I would like to go a bit further, however, and say that God is really in these things, just in less obvious ways. God is not mentioned at all in the Purim story and yet he is behind the scenes working to accomplish his will. God is behind our customs. He is in our desire to honor heroic women as well as men. And God is in our personal stories of encountering him in the rain. One could dismiss all of these and say that Purim was just a matter of politicking, and that God really wasn’t there in the rain. But faith says that he was. My first spiritual director, Byron Hosmer, of blessed memory, had a plaque hanging on the wall with a Latin inscription. It said, Vocatus atque vocatus deus aderit; “Bidden or unbidden God is present.”

As we celebrate Purim this coming week, let us reflect on this.
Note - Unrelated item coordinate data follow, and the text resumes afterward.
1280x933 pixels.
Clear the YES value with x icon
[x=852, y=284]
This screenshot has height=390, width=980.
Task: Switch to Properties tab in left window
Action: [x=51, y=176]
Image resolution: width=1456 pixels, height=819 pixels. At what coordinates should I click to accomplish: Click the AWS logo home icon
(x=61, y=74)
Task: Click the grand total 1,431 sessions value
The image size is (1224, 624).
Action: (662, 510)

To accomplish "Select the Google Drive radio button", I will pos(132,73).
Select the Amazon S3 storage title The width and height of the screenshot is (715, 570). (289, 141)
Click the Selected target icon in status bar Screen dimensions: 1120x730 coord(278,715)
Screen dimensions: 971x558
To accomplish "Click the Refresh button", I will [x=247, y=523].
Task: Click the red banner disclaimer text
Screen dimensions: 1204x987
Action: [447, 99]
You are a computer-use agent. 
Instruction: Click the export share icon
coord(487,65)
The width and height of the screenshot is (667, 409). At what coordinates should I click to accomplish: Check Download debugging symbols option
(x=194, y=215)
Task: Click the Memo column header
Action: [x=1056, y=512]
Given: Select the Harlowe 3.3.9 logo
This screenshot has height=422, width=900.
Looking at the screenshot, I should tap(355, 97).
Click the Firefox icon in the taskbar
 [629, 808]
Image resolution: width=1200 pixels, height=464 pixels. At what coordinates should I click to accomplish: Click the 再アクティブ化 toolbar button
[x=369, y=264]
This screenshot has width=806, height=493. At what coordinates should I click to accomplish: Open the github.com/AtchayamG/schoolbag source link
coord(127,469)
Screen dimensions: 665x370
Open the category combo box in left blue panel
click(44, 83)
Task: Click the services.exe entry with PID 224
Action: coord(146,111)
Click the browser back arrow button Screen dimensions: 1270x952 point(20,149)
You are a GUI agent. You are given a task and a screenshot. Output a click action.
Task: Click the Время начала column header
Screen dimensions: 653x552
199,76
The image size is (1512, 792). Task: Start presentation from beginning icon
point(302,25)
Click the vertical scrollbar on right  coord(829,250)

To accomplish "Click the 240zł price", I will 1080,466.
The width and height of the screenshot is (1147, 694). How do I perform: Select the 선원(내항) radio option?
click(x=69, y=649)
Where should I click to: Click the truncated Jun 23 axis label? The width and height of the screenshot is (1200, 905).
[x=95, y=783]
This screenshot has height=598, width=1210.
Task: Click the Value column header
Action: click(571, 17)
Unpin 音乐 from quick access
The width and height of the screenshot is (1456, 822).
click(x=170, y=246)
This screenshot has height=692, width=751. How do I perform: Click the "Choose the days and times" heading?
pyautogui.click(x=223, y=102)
Let us reflect on the fact that it is not only HIStory but OURstory. Let us reflect on the fact that Torah, Halacha, universal customs, local customs, and even our personal customs that come from our own experiences, all make up this Grand Story. It is a story that started when God chose Israel. It is a story that continued as he gave us the Besorah of Messiah Yeshua and grafted in the Church. It is the Story of God and Us!